▶ [To be done]:
1. Reproduce the passage of the article on Barry Bonds' future with the Giants from "Especially considering Bonds" up to and including "five-year, $90 million contract.".
2. Go on with the article on Barry Bonds' future with the Giants, starting right after its final sentence.

▶ [Document passage]:
## start

<
>

Deciding Bonds' fate comes after season ends

SAN FRANCISCO -- Barry Bonds' future in San Francisco is no
more clear now than it was six months ago.

Giants owner Peter Magowan vowed Sunday to hold off on a
decision about bringing back the 42-year-old slugger until after
the season, acknowledging it could be a long process before the
sides decide whether to stay together for another season or part
ways.

Especially considering Bonds has changed his mind so often this
year about whether he will retire or return for a 22nd major league
season in pursuit of Hank Aaron's home run record. Or, head to the
American League to be a designated hitter.

Lately, he has said he plans to play past 2006. He is in the
final season of a five-year, $90 million contract.

Bonds has repeatedly said he would prefer to finish his career
with the Giants in the Bay Area where he grew up, but always notes
that it isn't up to him -- typically pointing to the ceiling toward
the team's top brass.

## end

▶ [Provided material]:
## start

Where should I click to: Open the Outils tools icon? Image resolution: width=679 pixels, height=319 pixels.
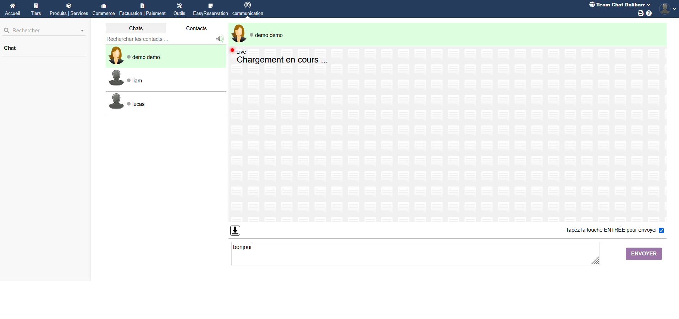(179, 6)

## end

▶ [Task responses]:
1.
Especially considering Bonds has changed his mind so often this
year about whether he will retire or return for a 22nd major league
season in pursuit of Hank Aaron's home run record. Or, head to the
American League to be a designated hitter.

Lately, he has said he plans to play past 2006. He is in the
final season of a five-year, $90 million contract.

2.
Magowan, though, thinks it might be Bonds' decision in the end.

"In some ways, he really is the driver of the process,"
Magowan said. "Does he want to play or doesn't he? Sometimes he
does and sometimes he doesn't. ... If you want to show me any one
particular quote where he says one thing, I can probably show you
another one that says the exact opposite, going back quite a ways
on this whole subject."

Yet Bonds' recent success has many believing the Giants wouldn't
dare let their franchise player leave town and break Aaron's mark
in another uniform. San Francisco also hosts the 2007 All-Star Game
in its waterfront ballpark, and Bonds is still a major attraction
for fans everywhere.

The seven-time NL MVP hit his 731st home run Saturday to pull
within 24 of Hammerin' Hank's mark. It was Bonds' sixth homer in
nine games and team-leading 23rd of the season. He is making
athletic, running catches in left field, too.

"Very heartening," Magowan said. "I said in spring training,
I felt he'd get better as the season progressed, in terms of his
health, rather than worse. It was clear he was favoring his legs.

"He's not the Barry Bonds of old. But he knows how to play his
position."

In August 2005, Magowan said he had mixed feelings about the
Giants' decision to give up the right to void the final year of
Bonds' contract in 2006 -- though he originally defended the move.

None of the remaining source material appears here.